The chuckle is appropriate, for Google would not have succeeded without a measure of luck. As Larry Page confessed to a Stanford class, discovering the advertising formula that would work “probably was an accident more than a plan.” A reminder that timing, serendipity, luck-not just a smart strategy or brilliant execution-sometimes determines success. With programs like AdSense, Google did not aim to build a huge Web-based political constituency, but it did. As its advertising dollars rained on Web sites, Google was hailed as a benefactor. Not only was Google not evil, it was beneficent. Google would call these content Web sites partners, and give them about two-thirds of the ad dollars, with Google pocketing the rest. Many small businesses would be discovered and thrive. It was largely overlooked at the time that automated AdSense cut out the advertising middleman. Or as Wojcicki told me, “It changed the way content providers think about their business. They know they can generate revenues without having their own sales team.” In the online world, Google was potentially dis-intermediating not just the media buying agency but the sales forces of content companies.
AdWords and AdSense would solve the mystery of how Google could monetize its search engine. For the first time, in 2001, Google turned a profit: $7 million on revenues of $86 million. The next year, revenues more than quadrupled to $439 million, and profits jumped to $100 million. Google’s search index included three billion Web documents. Not surprising, among the top ten searches on Google in 2001 were these: World Trade Center, Osama Bin Laden, anthrax, and Taliban.

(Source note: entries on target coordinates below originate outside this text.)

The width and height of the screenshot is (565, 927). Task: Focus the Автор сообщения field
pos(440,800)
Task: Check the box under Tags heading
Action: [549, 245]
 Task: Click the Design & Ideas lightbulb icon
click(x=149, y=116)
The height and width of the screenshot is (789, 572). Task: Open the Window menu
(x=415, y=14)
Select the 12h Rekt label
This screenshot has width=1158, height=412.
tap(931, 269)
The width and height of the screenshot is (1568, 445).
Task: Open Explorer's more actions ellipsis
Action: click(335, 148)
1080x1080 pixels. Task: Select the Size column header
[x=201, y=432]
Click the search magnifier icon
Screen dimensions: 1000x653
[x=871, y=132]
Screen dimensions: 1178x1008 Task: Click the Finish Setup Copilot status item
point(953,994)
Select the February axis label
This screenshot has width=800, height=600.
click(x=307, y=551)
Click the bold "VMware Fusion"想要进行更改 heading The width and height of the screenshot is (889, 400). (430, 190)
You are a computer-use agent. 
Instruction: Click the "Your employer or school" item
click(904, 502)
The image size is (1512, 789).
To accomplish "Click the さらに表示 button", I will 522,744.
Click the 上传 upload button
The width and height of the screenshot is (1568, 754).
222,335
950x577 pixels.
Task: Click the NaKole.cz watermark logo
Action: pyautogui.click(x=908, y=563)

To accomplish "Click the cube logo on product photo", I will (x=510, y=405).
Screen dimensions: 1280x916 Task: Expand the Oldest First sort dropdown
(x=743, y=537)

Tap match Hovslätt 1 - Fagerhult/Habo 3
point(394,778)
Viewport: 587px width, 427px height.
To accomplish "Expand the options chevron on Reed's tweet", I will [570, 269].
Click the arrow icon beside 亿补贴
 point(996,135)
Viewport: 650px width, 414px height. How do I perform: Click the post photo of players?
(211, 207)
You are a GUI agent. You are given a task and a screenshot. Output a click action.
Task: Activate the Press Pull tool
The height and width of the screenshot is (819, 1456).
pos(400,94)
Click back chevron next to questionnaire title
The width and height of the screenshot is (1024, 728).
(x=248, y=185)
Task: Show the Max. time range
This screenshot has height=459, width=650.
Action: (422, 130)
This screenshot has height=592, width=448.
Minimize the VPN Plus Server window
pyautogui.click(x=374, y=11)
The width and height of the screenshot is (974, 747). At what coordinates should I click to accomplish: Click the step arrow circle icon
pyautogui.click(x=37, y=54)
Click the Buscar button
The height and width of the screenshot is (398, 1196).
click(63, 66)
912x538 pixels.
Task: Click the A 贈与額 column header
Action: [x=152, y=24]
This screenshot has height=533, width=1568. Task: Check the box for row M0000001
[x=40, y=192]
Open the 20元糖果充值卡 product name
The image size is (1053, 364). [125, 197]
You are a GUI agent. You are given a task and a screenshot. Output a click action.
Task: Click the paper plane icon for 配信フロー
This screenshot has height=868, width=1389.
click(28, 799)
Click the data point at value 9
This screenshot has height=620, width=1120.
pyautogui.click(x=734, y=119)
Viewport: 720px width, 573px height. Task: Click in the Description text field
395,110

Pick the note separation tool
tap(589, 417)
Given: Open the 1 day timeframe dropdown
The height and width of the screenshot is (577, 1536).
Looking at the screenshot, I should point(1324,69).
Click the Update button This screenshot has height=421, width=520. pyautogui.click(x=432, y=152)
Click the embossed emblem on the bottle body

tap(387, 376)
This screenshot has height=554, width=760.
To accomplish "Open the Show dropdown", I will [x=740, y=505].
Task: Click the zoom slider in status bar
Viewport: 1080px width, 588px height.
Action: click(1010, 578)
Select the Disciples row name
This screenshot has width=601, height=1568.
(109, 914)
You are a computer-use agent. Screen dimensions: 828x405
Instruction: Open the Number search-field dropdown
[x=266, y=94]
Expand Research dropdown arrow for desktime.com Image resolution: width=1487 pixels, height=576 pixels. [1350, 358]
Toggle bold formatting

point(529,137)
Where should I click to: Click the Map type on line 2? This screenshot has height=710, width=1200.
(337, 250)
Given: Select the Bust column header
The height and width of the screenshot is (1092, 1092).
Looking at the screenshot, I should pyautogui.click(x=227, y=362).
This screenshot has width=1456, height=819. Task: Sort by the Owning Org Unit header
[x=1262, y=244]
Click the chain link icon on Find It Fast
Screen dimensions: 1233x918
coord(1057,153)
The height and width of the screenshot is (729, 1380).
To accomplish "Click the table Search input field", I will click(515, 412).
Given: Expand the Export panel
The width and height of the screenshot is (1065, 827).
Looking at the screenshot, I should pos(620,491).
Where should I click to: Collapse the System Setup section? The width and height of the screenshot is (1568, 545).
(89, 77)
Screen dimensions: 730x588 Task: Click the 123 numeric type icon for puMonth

In 2002, Urs Hölzle, who is now Google’s senior vice president of operations, was undecided whether to return to his tenured faculty position at the University of California at Santa Barbara. AdWords made that decision simple. Google had finally found a way to make money. “Now we could fund all these things we couldn’t fund before,” he said, “2002 was when we said, ‘We can afford to spend more on machines!’” This was also the year Google discovered, as Eric Schmidt would tell me several years later, “We are in the advertising business.” Ignited, the Google rocket took off.